Pagi ini suara rumah El begitu riuh. Sang mommy yang membangunkan Bian selalu menyambut pagi yang begitu indah. El sudah mulai terbiasa mendengar mommya-nya membangunkan Bian. Tak banyak yang bisa dilakukannya, selain membiarkan. Lagi pula Bian sudah besar, untuk urusan bangun sudah menjadi tanggung jawabnya.
Selesai bersiap, El menuju meja makan. Menyusul anggota keluarga yang lain. Sudah ada Ghea yang duduk manis, menikmati sarapannya. Mommy-nya sedang melayani daddy-nya yang juga sedang menikmati sarapan.
El ikut duduk menikmati sarapan. Baru saja dia duduk, suara langkah kaki terdengar, membuatnya menoleh ke arah tangga.
“Mom, aku berangkat ya, aku sudah terlambat,” ucap Bian.
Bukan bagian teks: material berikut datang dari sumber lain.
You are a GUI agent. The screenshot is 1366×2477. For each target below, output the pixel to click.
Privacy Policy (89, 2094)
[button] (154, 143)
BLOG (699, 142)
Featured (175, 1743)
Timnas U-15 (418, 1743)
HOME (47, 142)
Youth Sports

Shea yang sedang melayani suaminya, buru-buru mengambil bekal makanan untuk anaknya. Ibu tiga anak itu selalu tahu jika anak bungsunya tidak sempat sarapan jadi dia menyiapkan bekal.
Bian selalu pasrah saat menerima bekal. Untuk ukuran anak sekolah menengah atas membawa bekal sangat memalukan. Akan tetapi, dia tidak suka membuat mommy-nya sedih. Biasanya dia memberikan bekal itu pada salah satu teman wanitanya di kelas. Paling tidak saat pulang mommy-nya melihat jika bekalnya sudah habis.
“Terima kasih, Mom.” Bian mendaratkan kecupan di pipi mommy-nya. “Da ... Daddy, Kak El, Kak Ghea.” Dia melambaikan tangan karena sedang terburu-buru. Keluar dari rumah, Bian melajukan mobilnya menuju ke sekolahnya.
“Bian masih mau bawa bekal, Mom?” tanya El seraya memasukkan makanan ke dalam mulut.
“Dia terpaksa, kalau tidak nanti Mommy menangis,” jawab Ghea tertawa.
“Hust ....” Bryan memperingatkan putrinya untuk tidak menyindir mommy-nya. Takut pagi-pagi mood istrinya buruk.
Ghea tersenyum polos. Merasa tidak berdosa baru saja menjadikan orang tuanya bahan ledekan.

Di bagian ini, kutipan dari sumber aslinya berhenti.